Collected data entries
····················
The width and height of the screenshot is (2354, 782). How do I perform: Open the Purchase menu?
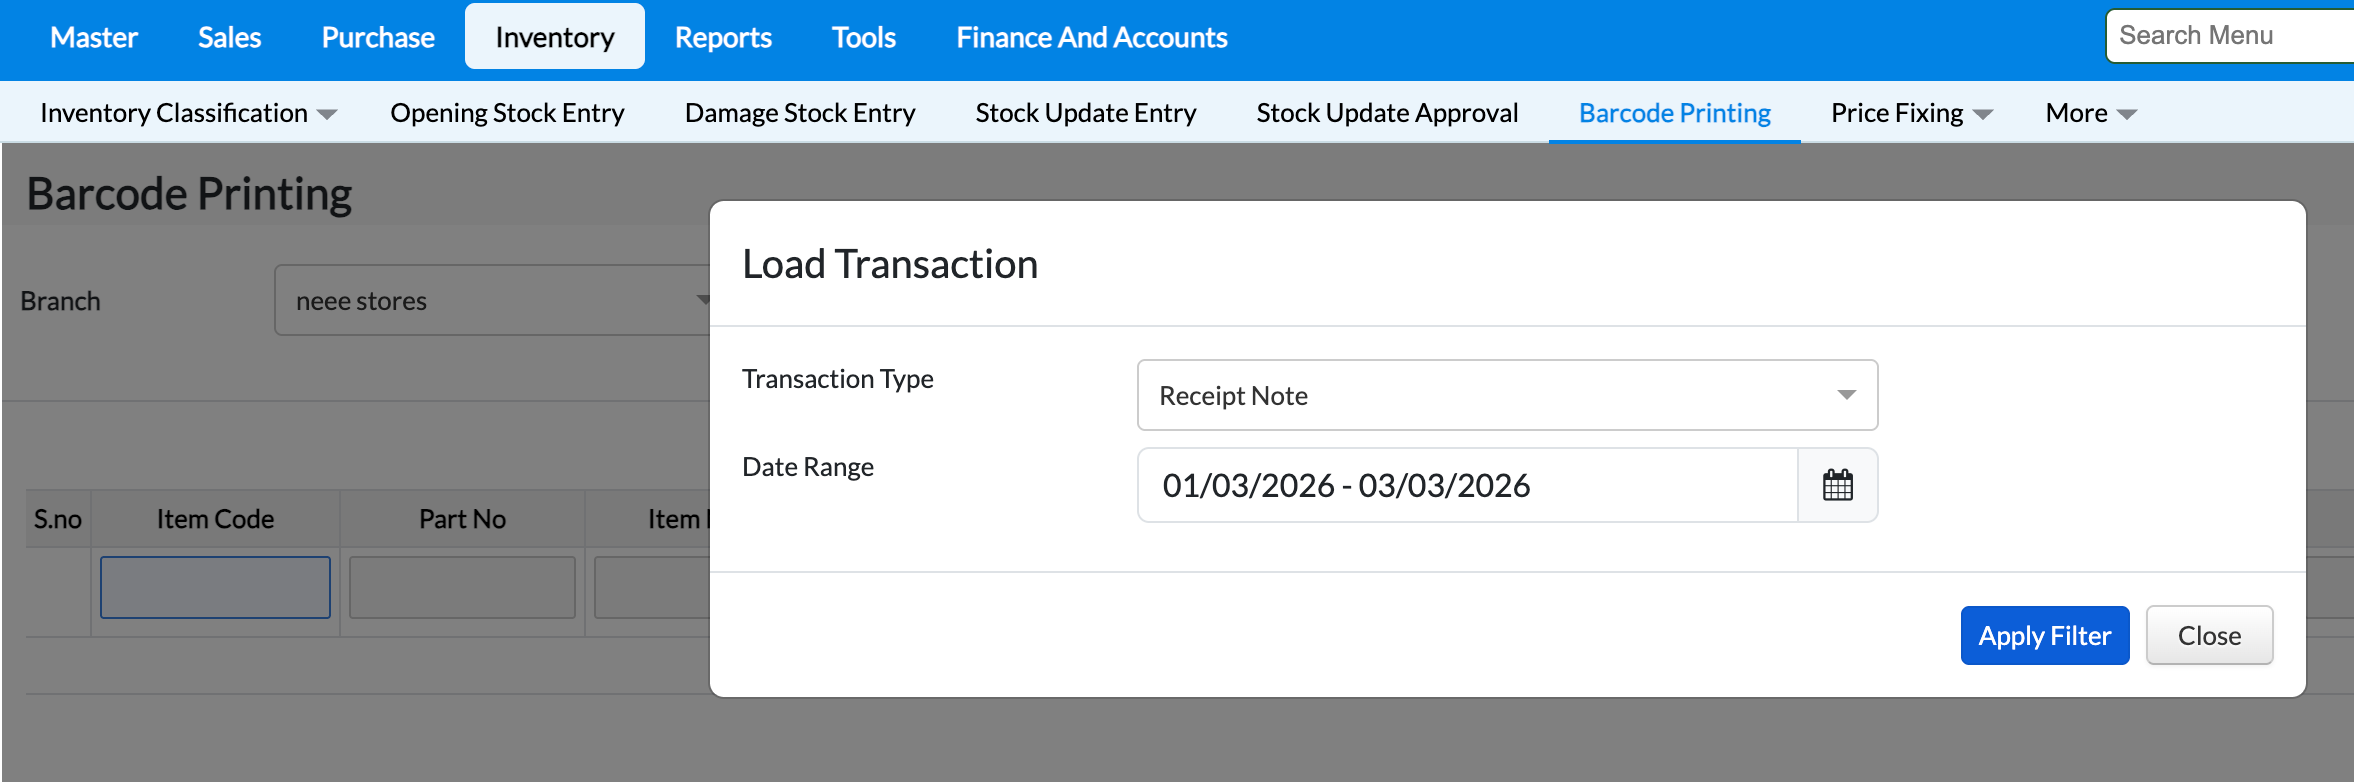(378, 37)
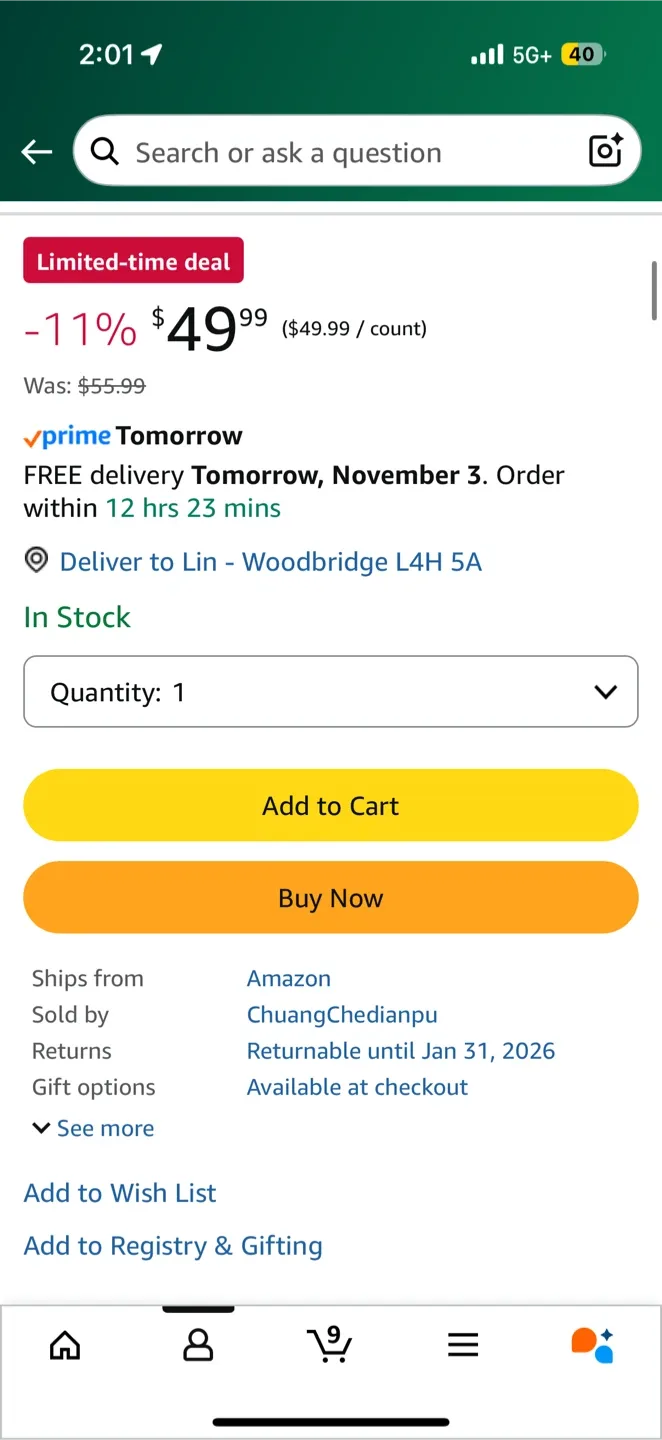Click the page scrollbar handle
Image resolution: width=662 pixels, height=1440 pixels.
(x=654, y=290)
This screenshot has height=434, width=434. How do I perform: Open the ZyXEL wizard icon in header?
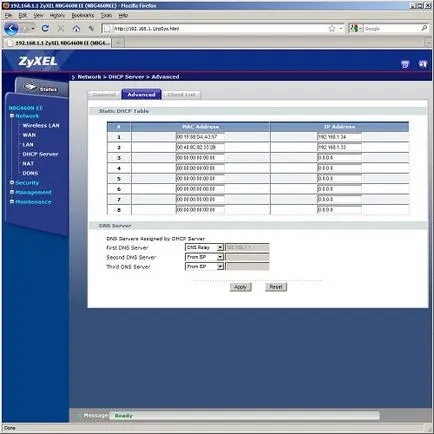pos(405,64)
····················
TASK INSTRUCTIONS: Would you write out the data exactly, with no pictures in the copy?

SOLVED EXERCISE:
The width and height of the screenshot is (2354, 782). How do I perform: Open the Purchase menu?
(378, 37)
Click the page scrollbar handle
Image resolution: width=662 pixels, height=1440 pixels.
(x=654, y=290)
This screenshot has height=434, width=434. How do I perform: Open the ZyXEL wizard icon in header?
pos(405,64)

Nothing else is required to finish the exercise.